Secondary Outcome Measures

Name	Time	Method
Percentage of Patients With Treatment-Emergent Adverse Events (TEAEs)	Up to Day 32	An adverse event (AE) is any untoward medical occurrence associated with the use of a drug in humans, whether or not it is considered to be drug related. An AE (also referred to as an adverse experience) can be any unfavorable and unintended sign (eg, an abnormal laboratory finding), symptom, or disease temporally associated with the use of a drug, and it does not imply any judgment about causality. Adverse events also include the exacerbation or worsening of a condition present at screening other than the index infection for which the patient was enrolled in the study. A TEAE is any AE that newly appeared, increased in frequency, or worsened in severity following initiation of study drug.
Percentage of Patients With Composite of Microbiological Eradication and Clinical Cure in the ME Population at Day 5	Day 5	Microbiological eradication: urine culture showed the pathogen found at baseline at ≥10\^5 CFU/mL was reduced to \<10\^4 CFU/mL. Clinical Cure Day 5: Marked improvement defined as complete resolution or return to premorbid levels or reduction in severity of all core baseline symptoms with worsening of none, and no new symptoms develop.
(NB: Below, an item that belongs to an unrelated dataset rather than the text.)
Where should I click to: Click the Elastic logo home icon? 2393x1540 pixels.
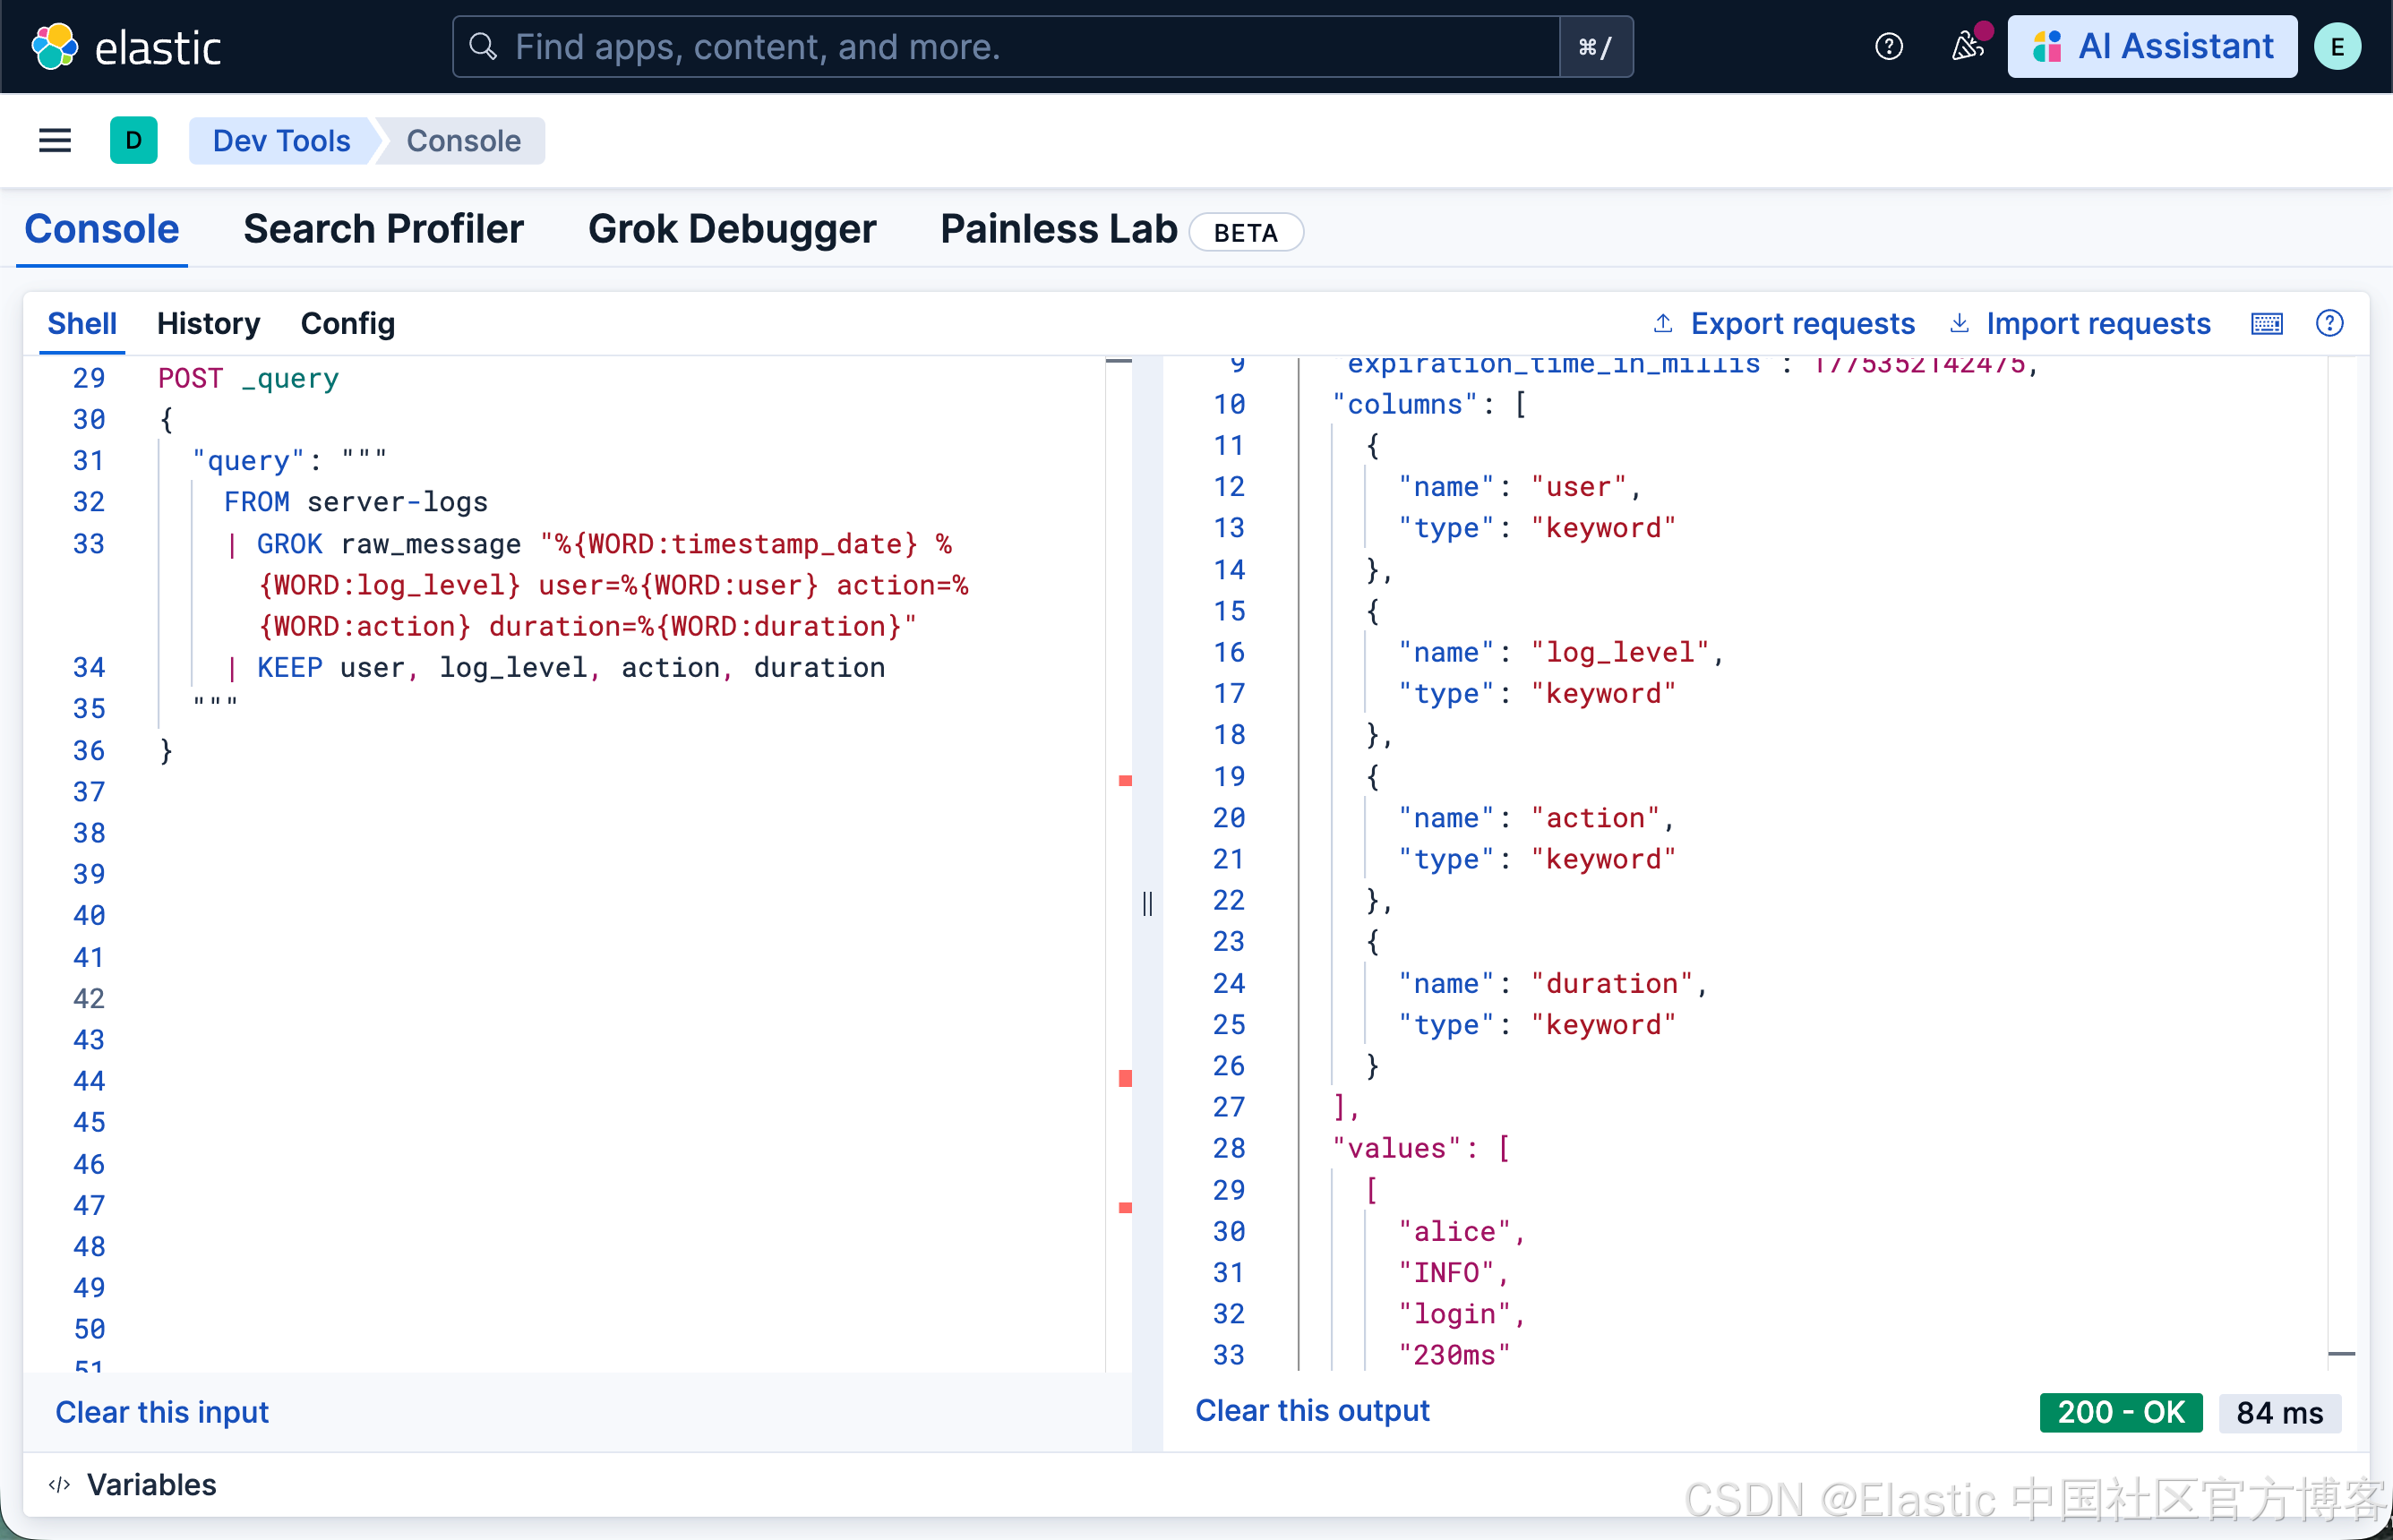(54, 47)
Failure Day 5: Lack of improvement in core baseline symptoms of cUTI or development of new core symptoms of cUTI; AE requiring the discontinuation of study drug and the patient required alternative non-study antibiotic therapy for the current cUTI.
Plasma Pharmacokinetics (PK): Area Under the Curve From 0 to 24 Hours (AUC 0-24h)	Day 3	PK blood samples were collected on Day 3 (plus or minus 1 day) of study drug administration for the determination of plazomicin concentrations in plazomicin-treated patients.
Plasma PK: Maximum Observed Plasma Drug Concentration (Cmax)	Day 3	PK blood samples were collected on Day 3 (plus or minus 1 day) of study drug administration for the determination of plazomicin concentrations in plazomicin-treated patients.
Plasma PK: Minimum Observed Plasma Drug Concentration (Cmin)	Day 3	PK blood samples were collected on Day 3 (plus or minus 1 day) of study drug administration for the determination of plazomicin concentrations in plazomicin-treated patients.
Percentage of Patients With Composite of Microbiological Eradication and Clinical Cure in the ME Population at TOC	Day 17 TOC Visit	Microbiological eradication: urine culture showed the pathogen found at baseline at ≥10\^5 CFU/mL was reduced to \<10\^4 CFU/mL. Clinical Cure TOC: Complete resolution or return to premorbid levels of core symptoms of cUTI and no new symptoms develop, and no use of non-study antibiotic therapy for the current cUTI. Failure TOC: Persistence of one or more core symptom of infection or reappearance of or development of new core symptoms that require alternative non-study antibiotic therapy for the current cUTI.